When off-duty contractor employees seek to access an owner’s property to communicate to the general public, the property owner may exclude the contractor employees if the owner can demonstrate that the employees can effectively communicate their message through nontrespassory means, which may include newspapers, radio, television, billboards, handbills and other media through which is transmitted “the ordinary flow of information that characterizes our society.”
Now a property owner may exclude from its property off-duty contractor employees seeking access to the property to engage in Section 7 activity unless (i) those employees work both regularly and exclusively on the property and (ii) the property owner shows that they have one or more reasonable nontrespassory alternative means to communicate their message.
Footnote : Section 7 of the National Labor Relations Act (the Act) guarantees employees "the right to self-organization, to form, join, or assist labor organizations, to bargain collectively through representatives of their own choosing, and to engage in other concerted activities for the purpose of collective bargaining or other mutual aid or protection," as well as the right "to refrain from any or all such activities."
NLRB Memo Gives Clarity for Workplace Social Media Policies
On August 15, 2019 the NLRB’s General Counsel made available a September 5, 2018 Advice Memo.

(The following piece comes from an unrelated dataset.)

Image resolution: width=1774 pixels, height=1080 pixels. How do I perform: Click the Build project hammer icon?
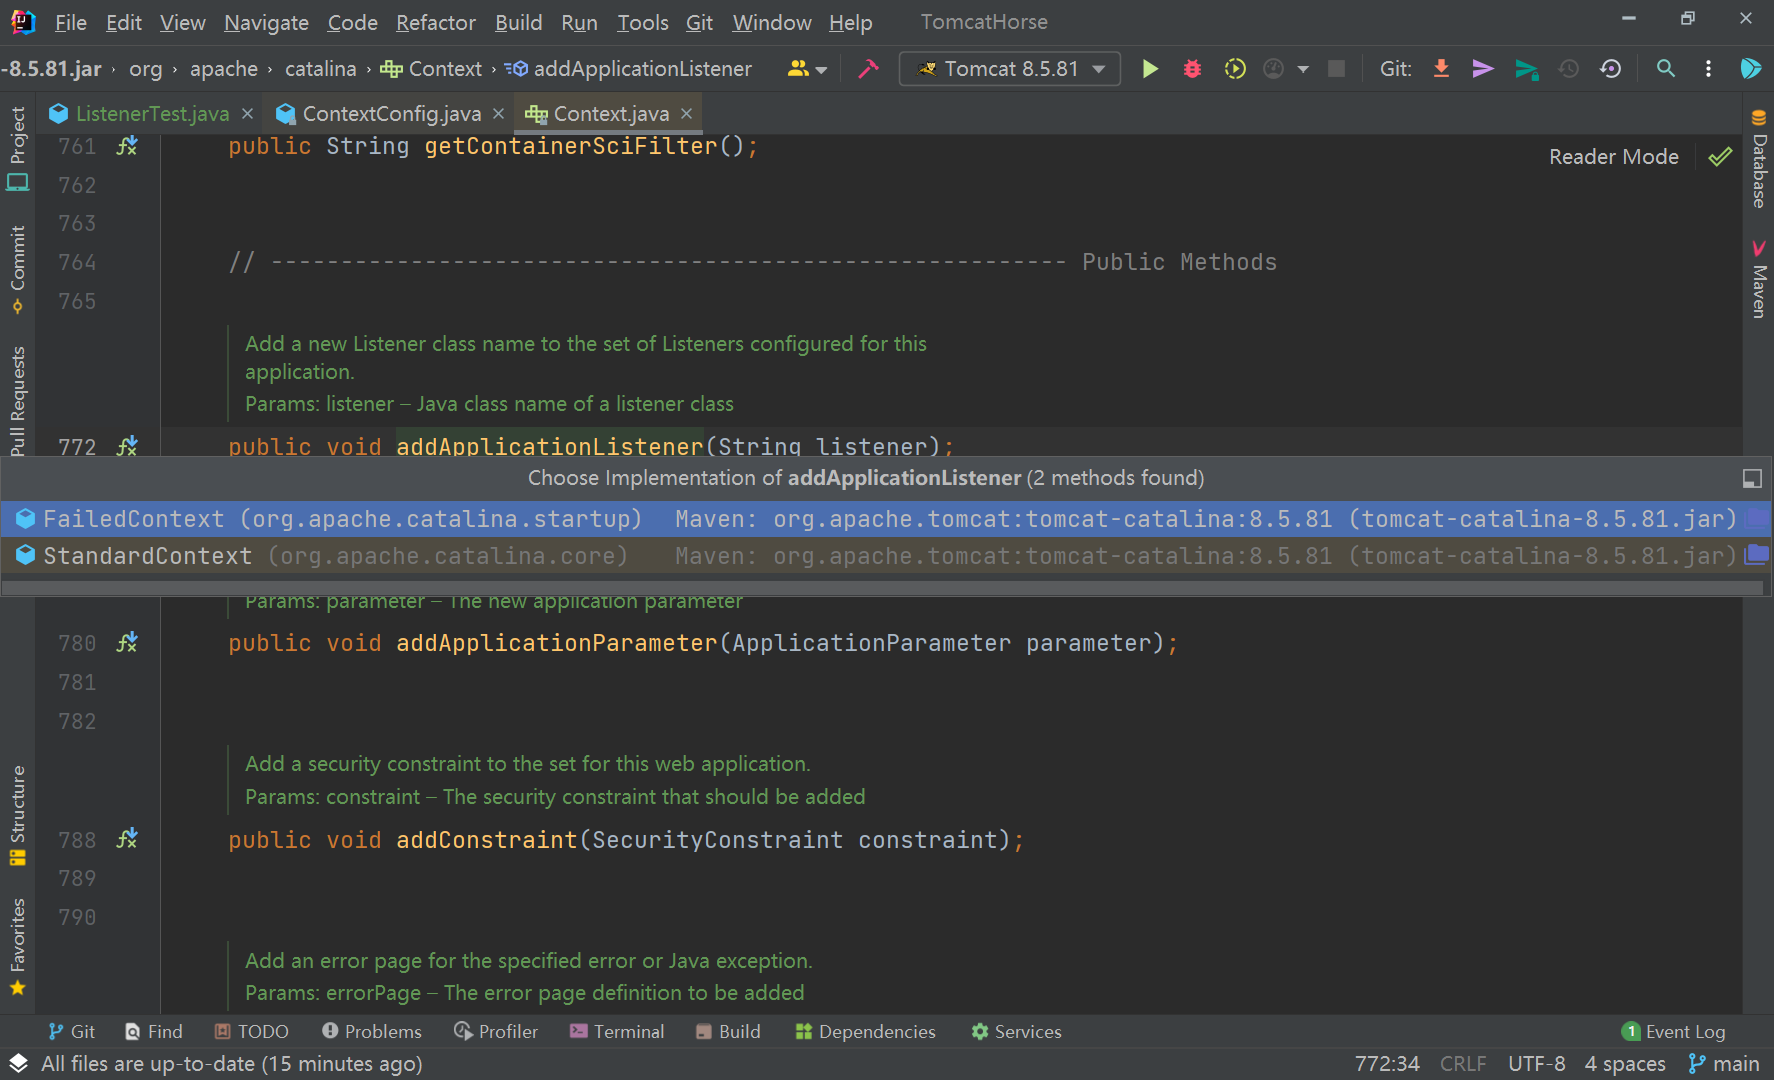tap(868, 69)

CVS Pharmacy (“CVS”) had two policies that unlawfully interfered with employees’ rights under Section 7 of the National Labor Relations Act which in part gives workers the right to engage in concerted activities and to discuss wages and working conditions.
The first unlawful policy required employees to identify themselves by their real names when employees discussed the company and their work on social media. The Advice Memo concluded that requiring employees to self-identify in order to participate “in collective action would impose a significant burden on Section 7 rights.”
CVS also restricted employees from disclosing “employee information” on social media. The Advice Memo concluded there is a legitimate business interest in keeping customers and employees personal and medical information confidential but CVS has no legitimate interest “in preventing employees from sharing contact information or discussing wages, working conditions or employment disputes.”
The remainder of CVS’s policies were found lawful.
NLRB Rules Following Employer Vehicles is Not Without Restrictions
In a decision issued on August 9, 2019 in Local 702 IBEW v. NLRB where an employer fired a union member where the termination was based on the union member’s act of following a company truck that was driven by a non-union employee. The union argued that the termination was based on protected conduct since the union member was merely following the truck to set-up a picket at a jobsite.
The testimony revealed that both were traveling on a major throughway at a high rate of speed when the union member weaved in front of the truck and then purposely impeded the truck driver and only relented when the truck exited the highway to take an alternative road to the jobsite. The truck driver testified that he felt unsafe because of the union member’s actions.
The Board ruled that the union member’s termination was proper since the union member’s activities were outside the protection of the NLRA.